Navigating government bureaucracy and internal politics can be tough in the first place, he said, and sometimes the idea of corporate sponsorship can be alienating to citizens, too.
"When the public hears sponsorship, they tend to think of the city selling naming rights to the town hall, which is not the way anyone intends it to be," Chipps said.
And corporate sponsorships haven't been without controversy in the past. A 2011 Bank of America advertising campaign on a historic Chicago bridge led residents to complain, while that same year a plan to sponsor attractions in a Brooklyn park led the New York Post to wonder whether visitors would be greeted with "Pampers Playground" and "the Burger King Picnic Area."

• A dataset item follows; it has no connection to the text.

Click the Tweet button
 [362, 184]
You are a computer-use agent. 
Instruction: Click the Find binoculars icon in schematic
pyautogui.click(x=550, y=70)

Even the Levi's campaign in Braddock has not been without its detractors. In particular, the company came under fire for not manufacturing its denim in the United States while at the same time praising the American workforce.
But Fetterman says much of the criticism came from out-of-town observers. Residents, he said, have been well-served by the campaign.
"The campaign pays dividends every single day in our community," he said. "Levi's genuinely did care. There are no logos, no sponsorship, nothing attached to this except that Levi's appreciates the struggle and are genuinely proud to be part of it."
For cities like Braddock, where Main Street long ago faded and residents have drifted away, corporate sponsorship may have been a much-needed source of investment to jumpstart a local economy. For others, though, entering into a sponsorship agreement can be complex.
"It's a double-edged sword," Chipps said. "There are more municipalities exploring these types of partnerships today, but at the end of the day, they can be very challenging to put together."
For his part, Fetterman would like to see more major corporations take an interest in smaller towns and regular people. He said the Braddock campaign showed that corporations could promote their business while doing good for a struggling city.
"Wouldn't it be great if there was more of that kind of sponsorship?" he said. "At the end of the day, Levi's sells jeans. But to do it in a way that promotes the community and the overall welfare of our residents, no one else was lining up to do that."